_Work required_.
Exactly as they appear, please output the lines from the one with "Viewport: 379px width, 227px" through the end of the material, without pictures.

_Records shown_.
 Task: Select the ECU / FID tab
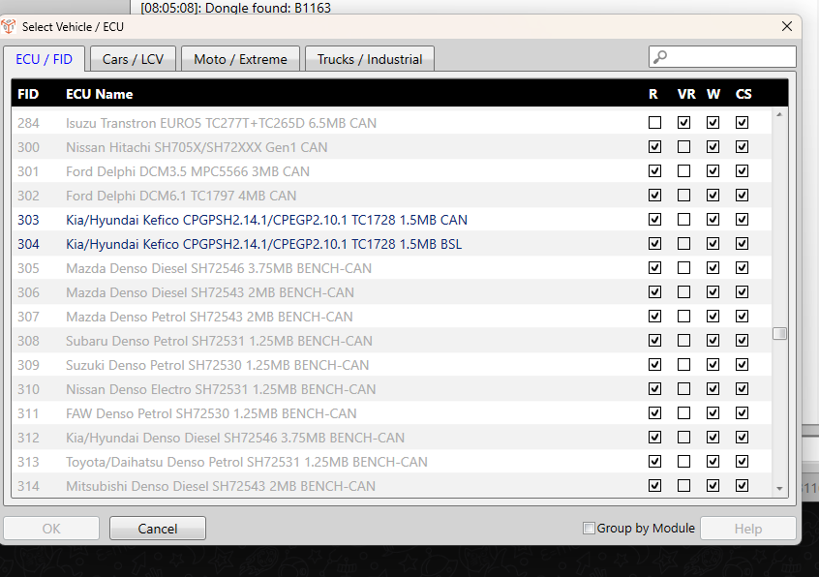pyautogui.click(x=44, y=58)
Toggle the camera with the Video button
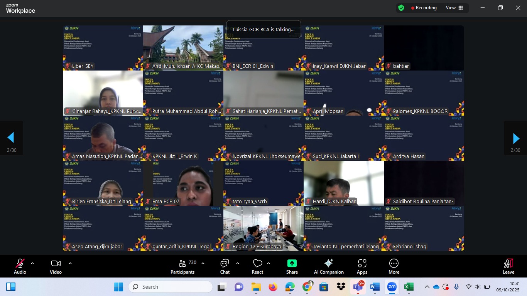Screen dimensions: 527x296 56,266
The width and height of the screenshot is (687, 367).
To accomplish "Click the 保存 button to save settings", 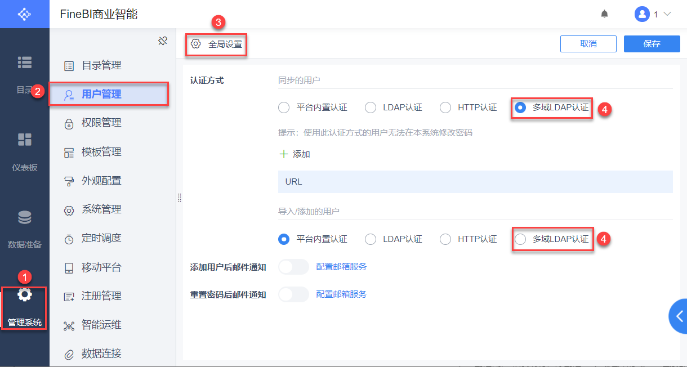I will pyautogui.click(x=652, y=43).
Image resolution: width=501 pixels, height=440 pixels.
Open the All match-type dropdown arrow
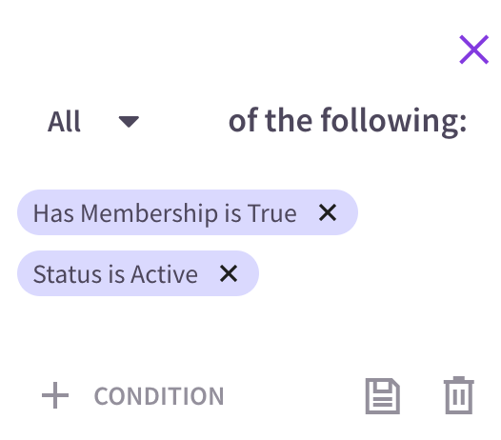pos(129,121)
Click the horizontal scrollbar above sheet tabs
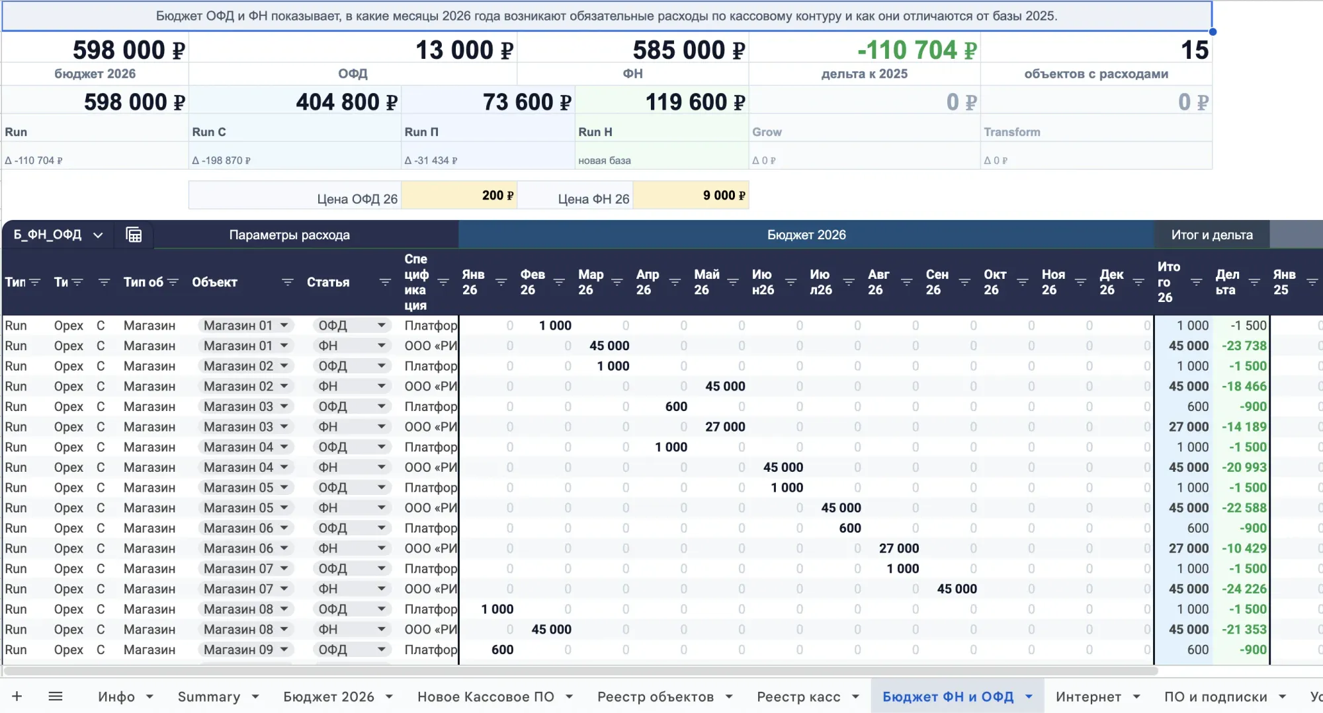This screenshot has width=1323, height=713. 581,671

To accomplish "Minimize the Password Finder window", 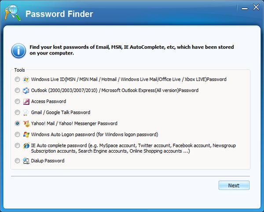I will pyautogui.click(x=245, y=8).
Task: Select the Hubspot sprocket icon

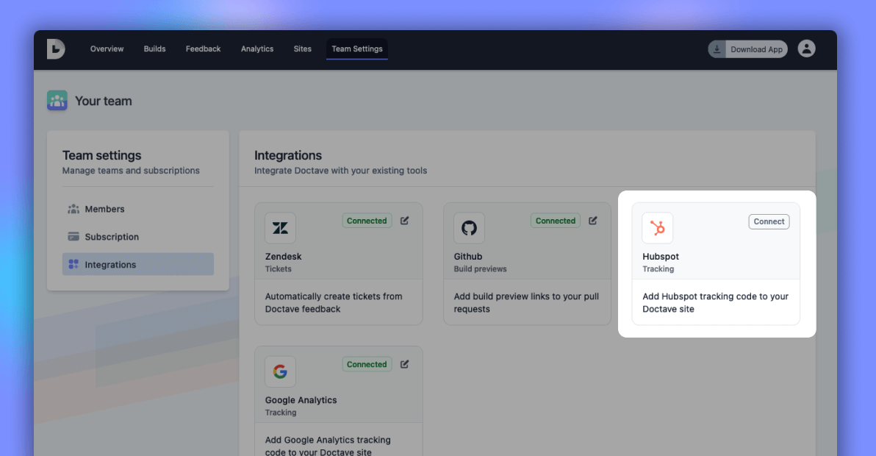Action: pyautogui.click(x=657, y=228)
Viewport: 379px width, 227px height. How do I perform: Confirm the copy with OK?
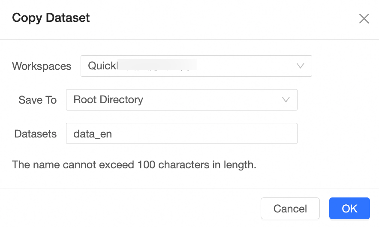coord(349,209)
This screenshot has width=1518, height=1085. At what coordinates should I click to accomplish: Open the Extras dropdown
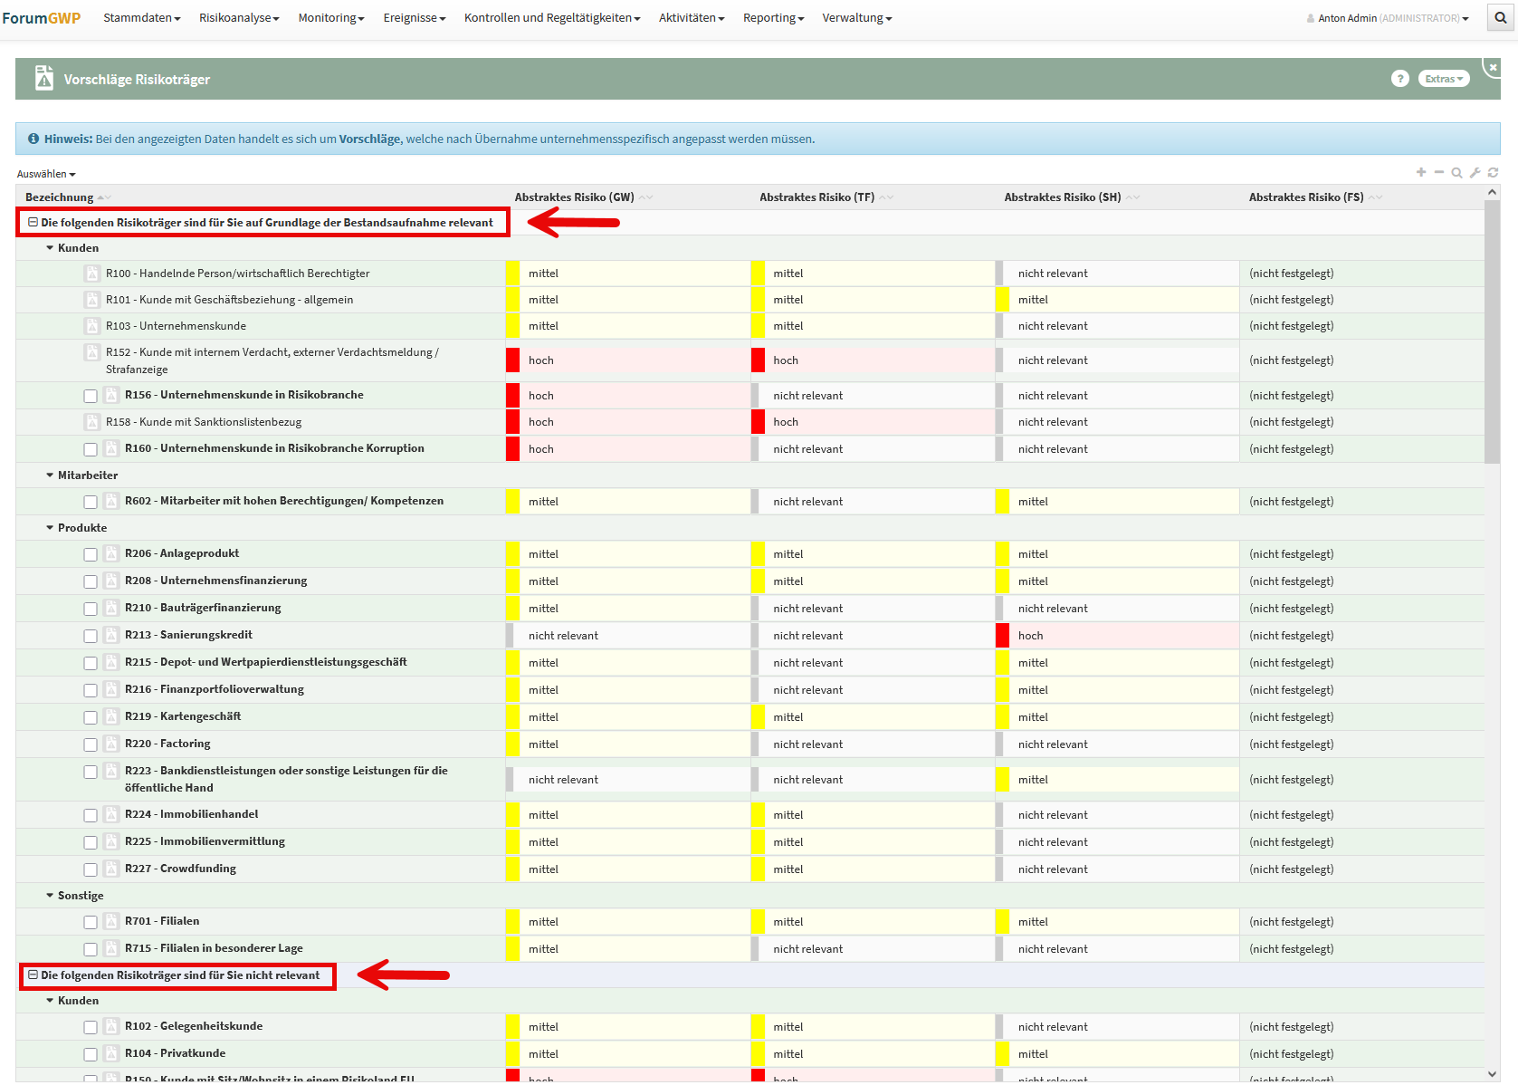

_Solved problem_.
Viewport: 379px width, 227px height. How do I perform: Confirm the copy with OK?
coord(349,209)
This screenshot has width=1518, height=1085. At what coordinates should I click to accomplish: Open the Extras dropdown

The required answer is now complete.